Il governo ribadisce la sua contrarietà alla statalizzazione di Alitalia nel caso in cui le offerte che dovessero arrivare ai commissari portassero a uno spezzatino dell’azienda. Lo ha detto il ministro dei Trasporti, Graziano Delrio, in audizione alla Camera, non escludendo tuttavia l’ipotesi di un intervento dello Stato con piccole quote.
“Faremo le valutazioni sulla base delle offerte che ci sono. L’alternativa potrebbe essere continuare l’azione commissariale e mettere altro denaro pubblico o la statalizzazione? Siamo contrari alla statalizzazione, siamo contrari, sarebbe un errore.

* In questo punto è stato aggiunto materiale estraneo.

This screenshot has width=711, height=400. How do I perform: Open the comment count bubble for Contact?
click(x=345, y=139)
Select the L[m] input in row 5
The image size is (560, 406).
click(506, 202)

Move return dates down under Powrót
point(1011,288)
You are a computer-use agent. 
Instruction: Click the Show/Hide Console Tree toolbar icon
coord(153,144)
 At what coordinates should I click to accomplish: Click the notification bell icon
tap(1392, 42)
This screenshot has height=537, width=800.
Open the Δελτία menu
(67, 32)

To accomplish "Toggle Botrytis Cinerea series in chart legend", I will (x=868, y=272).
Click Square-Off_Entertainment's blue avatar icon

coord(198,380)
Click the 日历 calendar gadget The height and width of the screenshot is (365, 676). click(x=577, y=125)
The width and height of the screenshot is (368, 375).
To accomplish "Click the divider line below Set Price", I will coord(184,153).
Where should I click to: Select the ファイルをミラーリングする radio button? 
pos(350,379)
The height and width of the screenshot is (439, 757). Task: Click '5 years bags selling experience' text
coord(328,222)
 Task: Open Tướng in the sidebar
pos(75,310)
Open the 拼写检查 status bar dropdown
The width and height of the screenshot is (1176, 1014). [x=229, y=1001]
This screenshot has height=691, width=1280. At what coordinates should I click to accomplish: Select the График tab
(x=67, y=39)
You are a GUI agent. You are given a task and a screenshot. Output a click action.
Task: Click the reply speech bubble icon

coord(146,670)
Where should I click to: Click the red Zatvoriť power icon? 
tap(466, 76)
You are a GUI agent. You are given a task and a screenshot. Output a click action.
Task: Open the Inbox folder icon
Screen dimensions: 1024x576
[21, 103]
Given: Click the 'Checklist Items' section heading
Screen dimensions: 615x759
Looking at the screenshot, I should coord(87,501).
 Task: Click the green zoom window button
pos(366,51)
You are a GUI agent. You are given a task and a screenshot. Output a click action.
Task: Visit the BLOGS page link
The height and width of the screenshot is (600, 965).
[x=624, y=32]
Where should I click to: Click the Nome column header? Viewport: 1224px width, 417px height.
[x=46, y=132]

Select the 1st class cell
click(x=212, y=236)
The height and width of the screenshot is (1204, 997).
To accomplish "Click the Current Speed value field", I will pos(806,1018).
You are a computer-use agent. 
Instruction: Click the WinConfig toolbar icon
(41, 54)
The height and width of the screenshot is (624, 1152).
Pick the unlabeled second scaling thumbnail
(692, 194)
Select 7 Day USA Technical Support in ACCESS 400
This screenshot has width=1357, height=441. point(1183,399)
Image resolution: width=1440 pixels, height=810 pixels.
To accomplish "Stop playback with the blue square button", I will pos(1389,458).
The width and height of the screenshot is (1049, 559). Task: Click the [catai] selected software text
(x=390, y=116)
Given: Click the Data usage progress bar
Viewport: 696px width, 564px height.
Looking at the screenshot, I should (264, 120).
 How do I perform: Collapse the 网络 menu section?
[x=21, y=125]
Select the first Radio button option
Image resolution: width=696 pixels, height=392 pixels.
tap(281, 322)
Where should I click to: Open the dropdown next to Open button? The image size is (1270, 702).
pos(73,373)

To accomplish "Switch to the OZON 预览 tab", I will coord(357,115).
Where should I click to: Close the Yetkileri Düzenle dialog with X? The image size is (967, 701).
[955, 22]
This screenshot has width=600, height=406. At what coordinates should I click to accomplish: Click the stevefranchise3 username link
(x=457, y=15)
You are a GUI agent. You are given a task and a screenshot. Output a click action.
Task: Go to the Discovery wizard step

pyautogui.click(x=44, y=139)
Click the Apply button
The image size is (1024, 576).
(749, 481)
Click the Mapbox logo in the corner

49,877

Sono convinto che con un grande piano industriale si può trovare un ottimo partner”. “Se poi si parla di piccole quote di partecipazione statali è un altro ragionamento. Il governo lo ha già preso in considerazione con Invitalia e non è detto non si possa riprende in considerazione”, ha aggiunto.
Parlando di un eventuale investitore, Delrio ha spiegato che “certamente ci dovrà essere anche una valutazione della quantità di investimenti messi in campo, perchè si tratta di un mercato molto competitivo, in cui sta partendo la concorrenza delle low cost nel mercato a lungo raggio. Non sono in grado e non voglio oggi anticipare cosa succederà, ma la mia opinione, condivisa dal governo, è che l’integrità dell’azienda sia la soluzione migliore. Il bando lascia comunque aperte altre opzioni, perchè vincolare l’amministrazione straordinaria a questo non avrebbe consentito un adeguato svolgimento dell’azione commissariale”.
Quanto al disavanzo “oggi – ha spiegato – non siamo in grado di dare i numeri con certezza e una richiesta in merito sarà inoltrata ai commissari. Sappiamo che i primi 2 mesi 2017 si sono chiusi con perdite oltre i 200 mln. È importante capire l’entità del disavanzo, ma ad oggi abbiamo rassicurazioni che gli investimenti del governo consentono di proseguire l’attività commissariale con tranquillità”.